'The Bomb' is an infectious disco dance floor gem out of Brooklyn, New York City... Kenny is half of hot production team Masters At Work and this cut exploded into the UK Top 5 in March '95.Mondegreens or misheard lyrics are hardly uncommon in pop music, but it's more unusual to find one in the very title of a song. Yet, famously, that's what we have here as this track is based on 'Street Player' by Chicago, and the lyric that gives the song its (sub)title was recorded as "Street sounds falling through my mind". Here I'm reminded of a tweet by the critic Simon Price where he mentions that he once paid £20 for an imported Chicago CD just to hear the source of the sample; whatever you might say about changes in the music industry since 1995, some things have definitely improved for the consumer.
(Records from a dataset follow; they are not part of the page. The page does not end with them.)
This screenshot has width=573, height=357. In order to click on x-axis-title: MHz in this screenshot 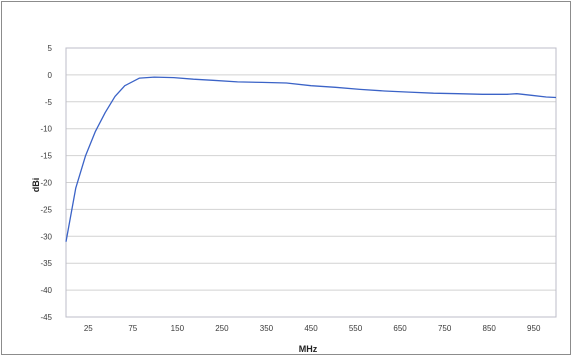, I will do `click(308, 349)`.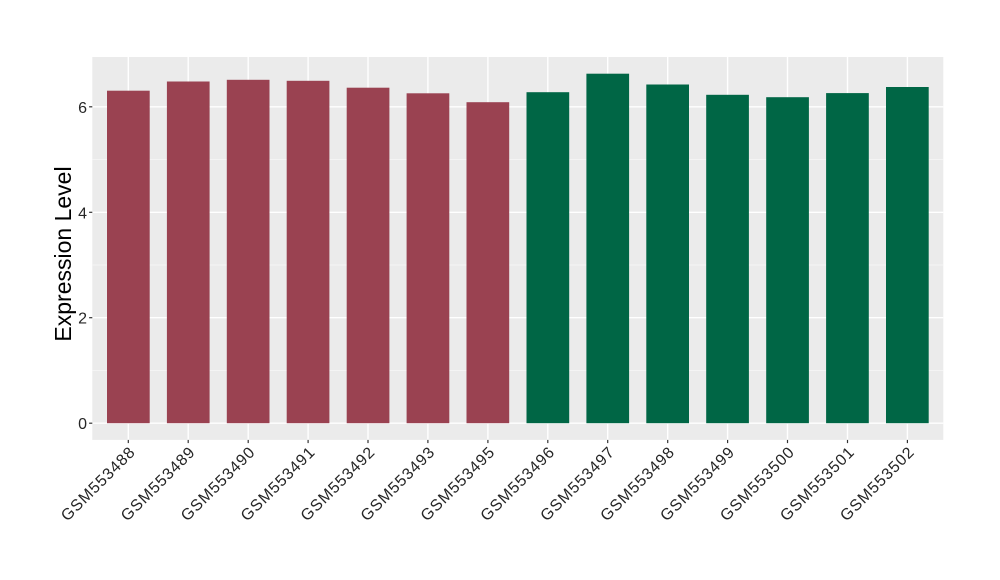  What do you see at coordinates (82, 214) in the screenshot?
I see `svg-text: 4` at bounding box center [82, 214].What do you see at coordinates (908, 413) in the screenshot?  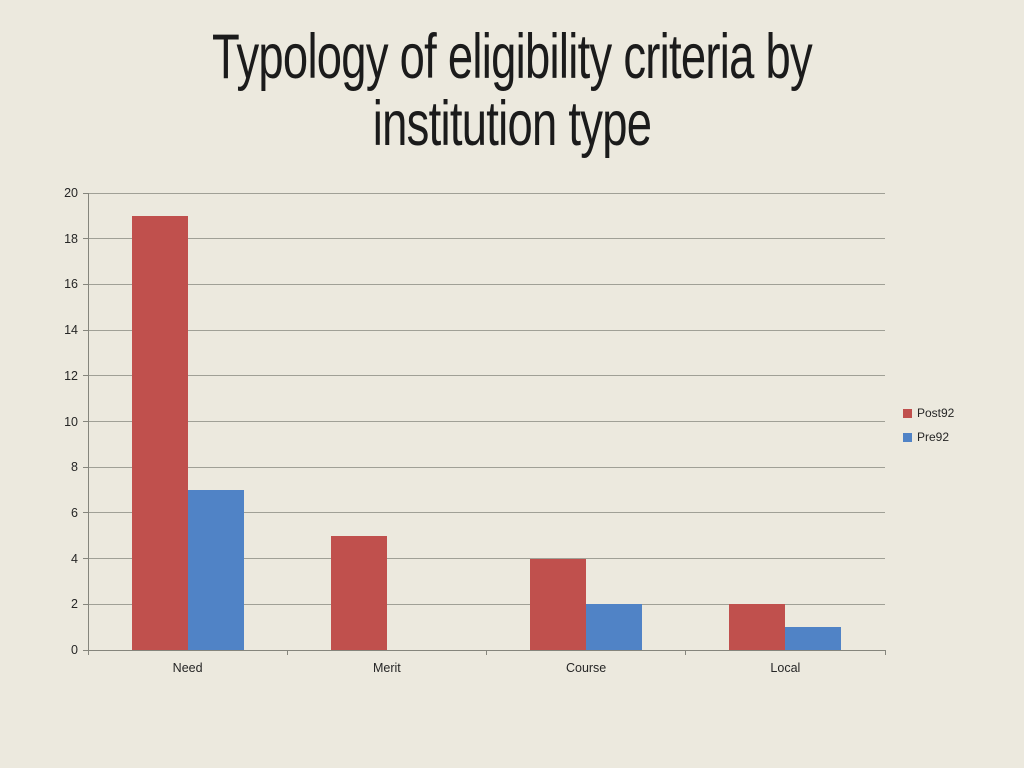 I see `legend-swatch-post92` at bounding box center [908, 413].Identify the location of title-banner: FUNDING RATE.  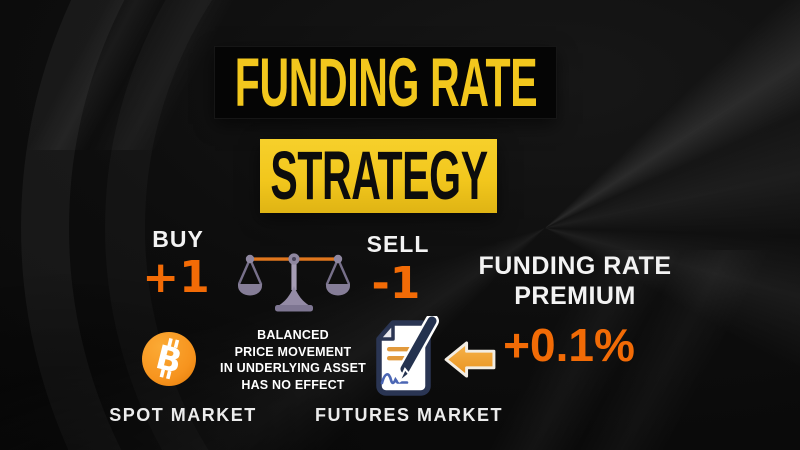
(386, 82).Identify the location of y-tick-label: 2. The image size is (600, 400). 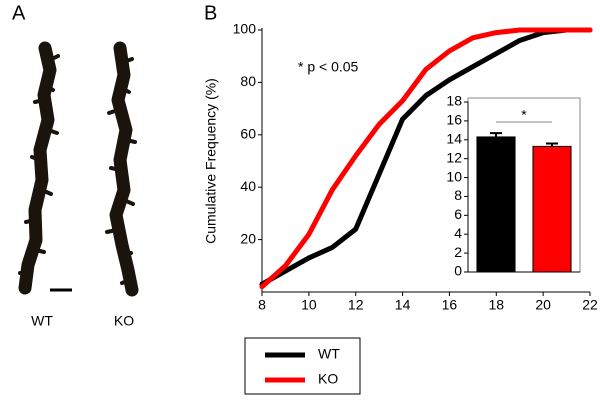
(458, 252).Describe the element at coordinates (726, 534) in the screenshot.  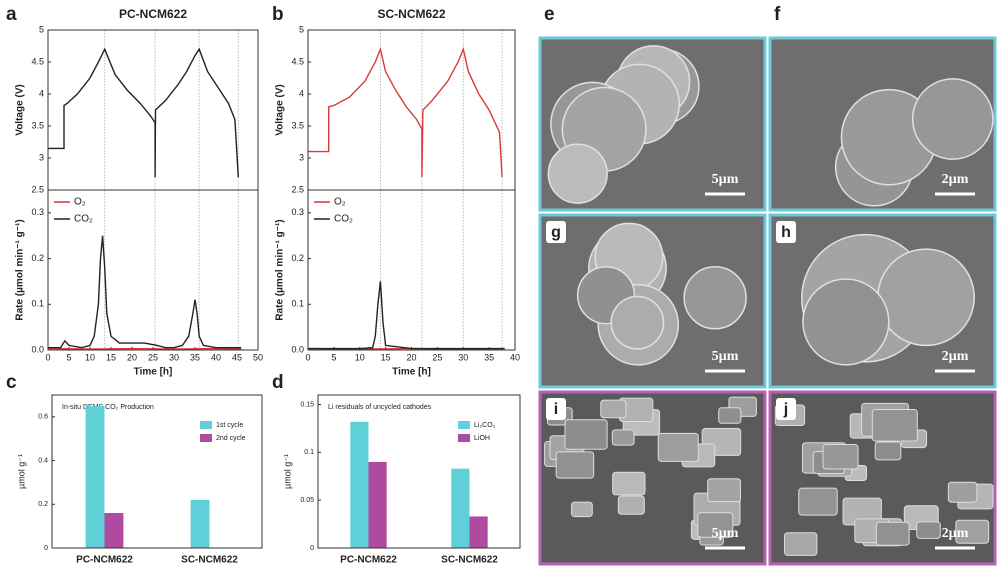
I see `scale-label: 5µm` at that location.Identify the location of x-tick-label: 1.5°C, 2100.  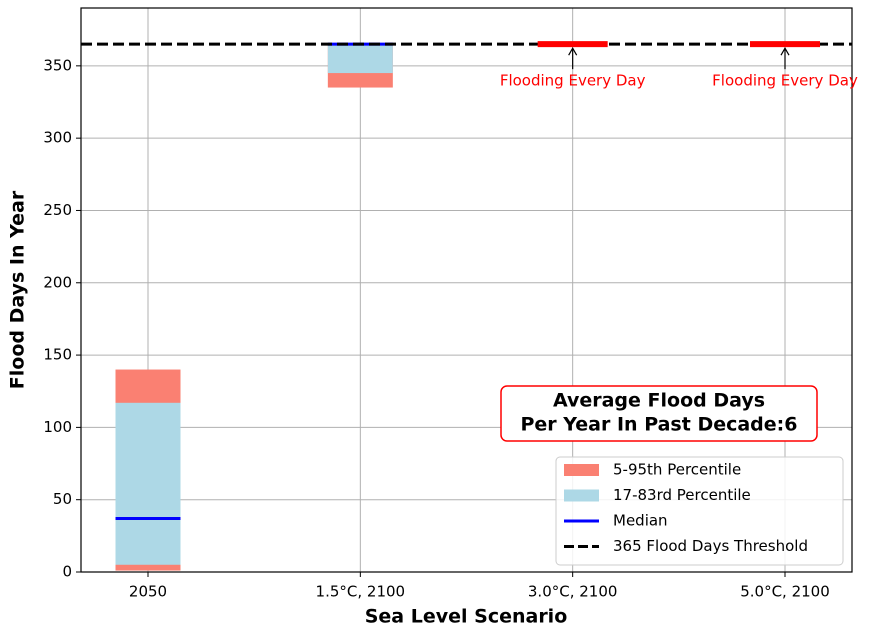
(361, 592).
The other unusual thing about this is that it's a 1990s dance track that I actually liked at the time. Perhaps it's hypocritical of me after what I wrote about 'U Sure Do' but I think this is an example of a sample used right: mind you, I wasn't willing to spend £20 to listen to Chicago, a band I knew only for their sappy ballads, so I only knew this interpretation. I still prefer this one though, one of the best neo-disco tracks of that era, with that odd crunching sound that keeps coming in over it giving it a bit more bite and stopping it from sounding like a Muzak pastiche. The other proviso is that I've only heard the short edit versions - as featured here - and not the full 15-minute version, which I suspect would be a bit more boring. At this length, though, a triumph.
You can now acquire the Chicago track for considerably less money on Nile Rodgers Presents Disco Inferno should you wish.